■ **Exercise objective**:
What lines of the material below include the string "screenshot"? Copy all of them.

■ **Raw data**:

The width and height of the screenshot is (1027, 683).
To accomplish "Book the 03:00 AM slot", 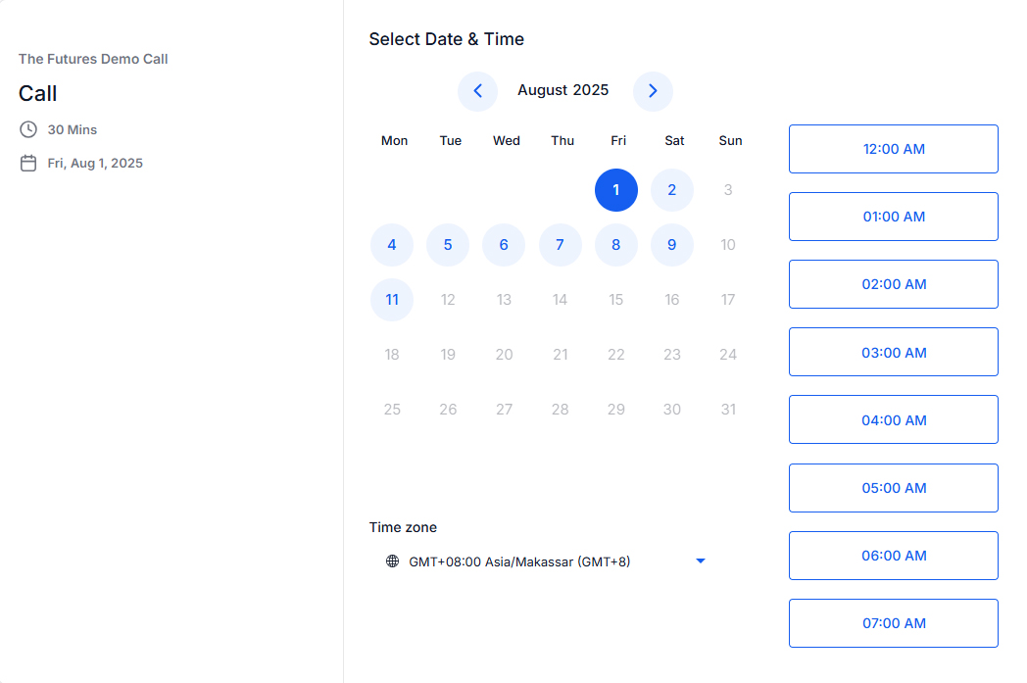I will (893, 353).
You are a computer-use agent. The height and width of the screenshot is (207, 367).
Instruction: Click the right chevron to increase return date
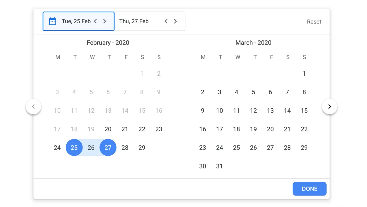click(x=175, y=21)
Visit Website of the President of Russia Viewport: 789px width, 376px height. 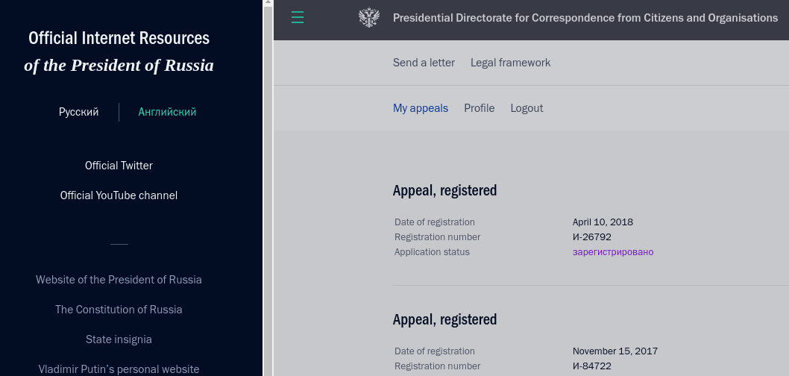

■ **Result of the task**:
The width and height of the screenshot is (1027, 683).
You are a computer-use agent. The height and width of the screenshot is (207, 367).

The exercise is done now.